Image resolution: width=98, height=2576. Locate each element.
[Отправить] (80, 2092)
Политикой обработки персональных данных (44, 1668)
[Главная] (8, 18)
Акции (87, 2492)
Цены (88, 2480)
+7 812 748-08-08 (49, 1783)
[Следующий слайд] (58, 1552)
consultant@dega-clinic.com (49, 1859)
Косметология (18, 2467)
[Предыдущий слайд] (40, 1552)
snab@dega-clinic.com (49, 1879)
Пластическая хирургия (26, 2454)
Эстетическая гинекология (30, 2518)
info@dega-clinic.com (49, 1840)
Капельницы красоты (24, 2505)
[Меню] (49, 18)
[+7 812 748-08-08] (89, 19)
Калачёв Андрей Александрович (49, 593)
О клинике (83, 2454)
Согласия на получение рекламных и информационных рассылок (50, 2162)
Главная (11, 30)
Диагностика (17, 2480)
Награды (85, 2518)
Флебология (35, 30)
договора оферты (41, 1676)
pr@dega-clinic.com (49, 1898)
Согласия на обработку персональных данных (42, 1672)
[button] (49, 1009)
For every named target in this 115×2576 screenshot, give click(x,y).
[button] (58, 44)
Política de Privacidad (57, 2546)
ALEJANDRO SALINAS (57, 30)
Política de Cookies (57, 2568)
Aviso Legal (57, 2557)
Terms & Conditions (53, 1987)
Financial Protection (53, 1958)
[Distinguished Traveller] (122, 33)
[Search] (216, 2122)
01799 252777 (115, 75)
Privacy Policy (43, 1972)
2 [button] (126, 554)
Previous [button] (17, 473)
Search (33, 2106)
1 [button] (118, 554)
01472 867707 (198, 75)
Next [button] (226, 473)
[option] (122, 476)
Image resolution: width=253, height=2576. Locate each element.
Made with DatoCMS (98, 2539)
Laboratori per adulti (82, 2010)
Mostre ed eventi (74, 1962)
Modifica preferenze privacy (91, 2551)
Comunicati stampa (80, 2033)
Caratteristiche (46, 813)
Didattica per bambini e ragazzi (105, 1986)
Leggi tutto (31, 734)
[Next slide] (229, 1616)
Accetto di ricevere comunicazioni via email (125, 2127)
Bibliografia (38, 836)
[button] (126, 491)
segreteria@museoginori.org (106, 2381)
_ _ _ _ _ _ _
_WORK ORDER:_ Above this instruction are the records; retype exactly the lines from the one containing "Политикой обработки персональных" up to and including the one containing "Диагностика (17, 2480)".

_EXPECTED ANSWER:_
Политикой обработки персональных данных (44, 1668)
[Главная] (8, 18)
Акции (87, 2492)
Цены (88, 2480)
+7 812 748-08-08 (49, 1783)
[Следующий слайд] (58, 1552)
consultant@dega-clinic.com (49, 1859)
Косметология (18, 2467)
[Предыдущий слайд] (40, 1552)
snab@dega-clinic.com (49, 1879)
Пластическая хирургия (26, 2454)
Эстетическая гинекология (30, 2518)
info@dega-clinic.com (49, 1840)
Капельницы красоты (24, 2505)
[Меню] (49, 18)
[+7 812 748-08-08] (89, 19)
Калачёв Андрей Александрович (49, 593)
О клинике (83, 2454)
Согласия на получение рекламных и информационных рассылок (50, 2162)
Главная (11, 30)
Диагностика (17, 2480)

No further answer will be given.